Entries taken from a collection
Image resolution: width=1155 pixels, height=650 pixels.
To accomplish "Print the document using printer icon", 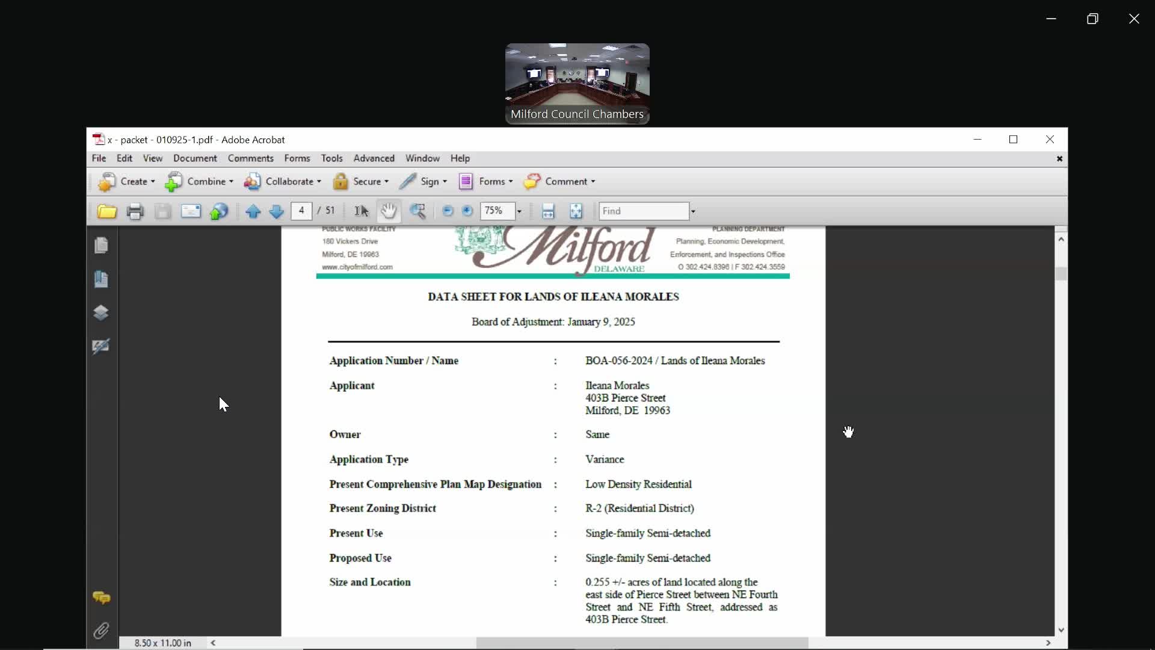I will point(135,211).
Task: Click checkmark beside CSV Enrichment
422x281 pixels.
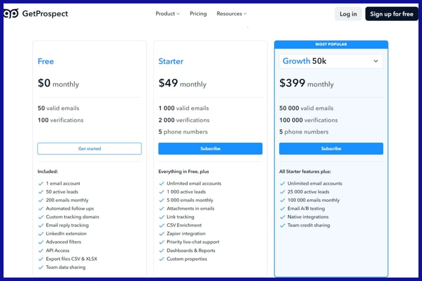Action: (161, 225)
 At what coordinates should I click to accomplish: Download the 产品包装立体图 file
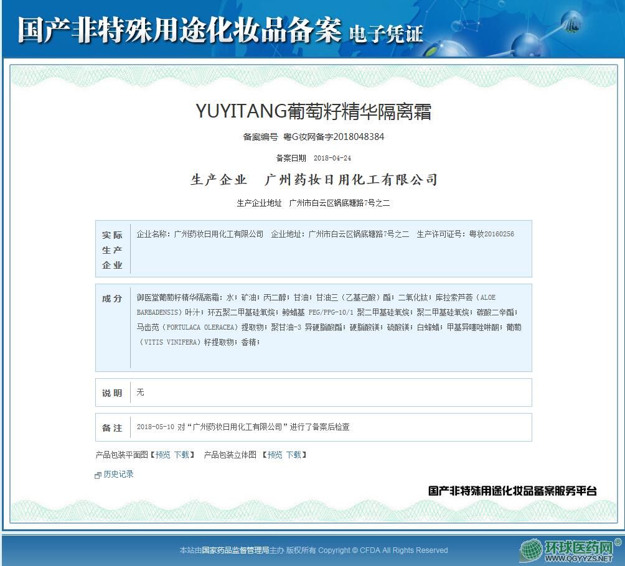(294, 455)
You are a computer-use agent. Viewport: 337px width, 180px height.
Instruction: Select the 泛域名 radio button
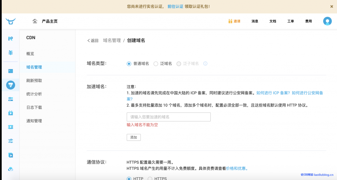(x=156, y=64)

PROBLEM TO WORK ON
Return verbatim every line from the one holding "Task: Click checkmark beside CSV Enrichment" to the end of the records above. Do not copy the pictures.

RESPONSE
Task: Click checkmark beside CSV Enrichment
422x281 pixels.
Action: (161, 225)
 At what coordinates should I click to accomplish: Download the 产品包装立体图 file
(294, 455)
You are a computer-use agent. Viewport: 337px width, 180px height.
Instruction: Select the 泛域名 radio button
(x=156, y=64)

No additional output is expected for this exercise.